* _ACTIVITY LIST_
(a) Answer these questions from the text on blue light, one line per answer, marked (i), (ii) and (iii):
(i) At what kind of frequency does blue light vibrate?
(ii) What light sources does the text name as more commonly making blue light than the sun?
(iii) How does the text describe claims that blue light can cause eye disease?
(b) Write out a part of the text on blue light word for word, starting with "You’ve heard that" and going on through "to learn more.".

If you’re one of the millions of workers who have switched to working from home, you may be worrying about how much time you’re spending staring at your computer.
Maybe your child’s school is now entirely virtual, and you’re unsure whether the increase in screen time is harming them. Either way, your eyes are dry and strained after a long day staring at a computer screen.
Blue Light Glasses: Do They Really Protect Your Eyes?
You’ve heard that blue light is supposedly bad for your sleep cycle, and you know that blue light blocking glasses exist. But is a pair of these glasses worth the money? Is blue light that bad?
Keep reading to learn more.
What Is Blue Light?
Blue light is a color in the visible light spectrum. Though it is emitted by the sun, it is more commonly made by man-made light sources such as screens and light bulbs. Blue light plays an essential role in the human brain.
Because blue light vibrates at a high frequency, it can stimulate your brain and essentially “trick” it into thinking it’s still the middle of the day. This is the primary worry about blue light: it messes with your circadian rhythm.
Blue light can make it harder for you to sleep. Exposure to screens shortly before bed will make it difficult for your brain to settle. However, claims that blue light can cause eye disease is mostly unfounded.

* _MATERIAL SUPPLIED_
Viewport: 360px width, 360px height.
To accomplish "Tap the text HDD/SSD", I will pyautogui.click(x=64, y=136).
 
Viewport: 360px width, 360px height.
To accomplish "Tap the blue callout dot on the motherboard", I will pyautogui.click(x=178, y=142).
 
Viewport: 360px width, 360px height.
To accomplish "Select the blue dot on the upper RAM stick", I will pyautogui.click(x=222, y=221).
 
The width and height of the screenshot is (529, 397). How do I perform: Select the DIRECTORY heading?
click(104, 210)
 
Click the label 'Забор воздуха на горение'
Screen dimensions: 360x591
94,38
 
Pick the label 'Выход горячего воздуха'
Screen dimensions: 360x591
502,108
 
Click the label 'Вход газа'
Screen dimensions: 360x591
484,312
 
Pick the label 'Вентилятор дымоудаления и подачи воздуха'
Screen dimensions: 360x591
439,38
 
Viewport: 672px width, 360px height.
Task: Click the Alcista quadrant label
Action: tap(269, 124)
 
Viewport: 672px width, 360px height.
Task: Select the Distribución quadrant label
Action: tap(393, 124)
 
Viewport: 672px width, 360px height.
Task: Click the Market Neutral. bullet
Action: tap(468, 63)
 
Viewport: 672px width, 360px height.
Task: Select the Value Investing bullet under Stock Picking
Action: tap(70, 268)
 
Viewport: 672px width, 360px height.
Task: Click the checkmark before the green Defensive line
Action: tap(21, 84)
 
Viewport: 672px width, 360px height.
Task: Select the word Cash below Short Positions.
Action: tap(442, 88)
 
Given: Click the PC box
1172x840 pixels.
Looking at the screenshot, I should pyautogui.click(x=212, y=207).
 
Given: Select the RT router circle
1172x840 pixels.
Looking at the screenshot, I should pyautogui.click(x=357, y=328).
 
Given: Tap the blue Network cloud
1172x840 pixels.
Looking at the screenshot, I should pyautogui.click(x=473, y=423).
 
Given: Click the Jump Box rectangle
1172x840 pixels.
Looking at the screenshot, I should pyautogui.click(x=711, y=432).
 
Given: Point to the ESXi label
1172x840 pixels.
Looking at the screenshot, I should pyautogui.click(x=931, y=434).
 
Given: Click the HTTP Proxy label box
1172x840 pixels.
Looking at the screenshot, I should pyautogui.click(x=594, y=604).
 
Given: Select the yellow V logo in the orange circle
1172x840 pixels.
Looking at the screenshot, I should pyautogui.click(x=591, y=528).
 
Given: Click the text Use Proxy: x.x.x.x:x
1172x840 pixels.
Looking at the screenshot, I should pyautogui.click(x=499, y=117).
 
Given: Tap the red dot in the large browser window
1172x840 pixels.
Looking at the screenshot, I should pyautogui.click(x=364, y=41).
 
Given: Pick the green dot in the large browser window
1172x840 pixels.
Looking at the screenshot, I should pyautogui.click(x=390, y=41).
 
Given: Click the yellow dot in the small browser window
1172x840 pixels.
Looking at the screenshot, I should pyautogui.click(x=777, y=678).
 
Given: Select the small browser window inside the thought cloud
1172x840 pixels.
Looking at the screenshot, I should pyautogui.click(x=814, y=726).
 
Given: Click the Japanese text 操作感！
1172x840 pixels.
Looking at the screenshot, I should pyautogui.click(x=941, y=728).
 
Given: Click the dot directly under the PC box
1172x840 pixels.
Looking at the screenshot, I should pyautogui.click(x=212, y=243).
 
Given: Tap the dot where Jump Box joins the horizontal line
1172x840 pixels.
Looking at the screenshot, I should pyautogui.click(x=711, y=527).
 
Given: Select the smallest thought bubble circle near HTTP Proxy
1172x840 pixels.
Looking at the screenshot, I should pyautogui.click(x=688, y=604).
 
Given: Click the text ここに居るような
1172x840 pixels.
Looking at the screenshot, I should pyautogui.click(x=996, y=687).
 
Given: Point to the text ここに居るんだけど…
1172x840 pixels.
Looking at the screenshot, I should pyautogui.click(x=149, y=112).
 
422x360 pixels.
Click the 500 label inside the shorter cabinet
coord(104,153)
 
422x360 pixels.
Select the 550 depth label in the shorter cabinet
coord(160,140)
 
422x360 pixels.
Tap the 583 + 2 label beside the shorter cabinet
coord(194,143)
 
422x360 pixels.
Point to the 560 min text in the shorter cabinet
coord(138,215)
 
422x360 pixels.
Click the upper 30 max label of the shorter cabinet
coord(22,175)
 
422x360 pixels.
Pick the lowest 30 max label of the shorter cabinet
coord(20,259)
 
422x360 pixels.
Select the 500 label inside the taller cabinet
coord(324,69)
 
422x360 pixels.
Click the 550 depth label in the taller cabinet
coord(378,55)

* _RESPONSES TO THE EXERCISE_
(a)
(i) A high frequency.
(ii) Man-made light sources such as screens and light bulbs.
(iii) Mostly unfounded.

(b)
You’ve heard that blue light is supposedly bad for your sleep cycle, and you know that blue light blocking glasses exist. But is a pair of these glasses worth the money? Is blue light that bad?
Keep reading to learn more.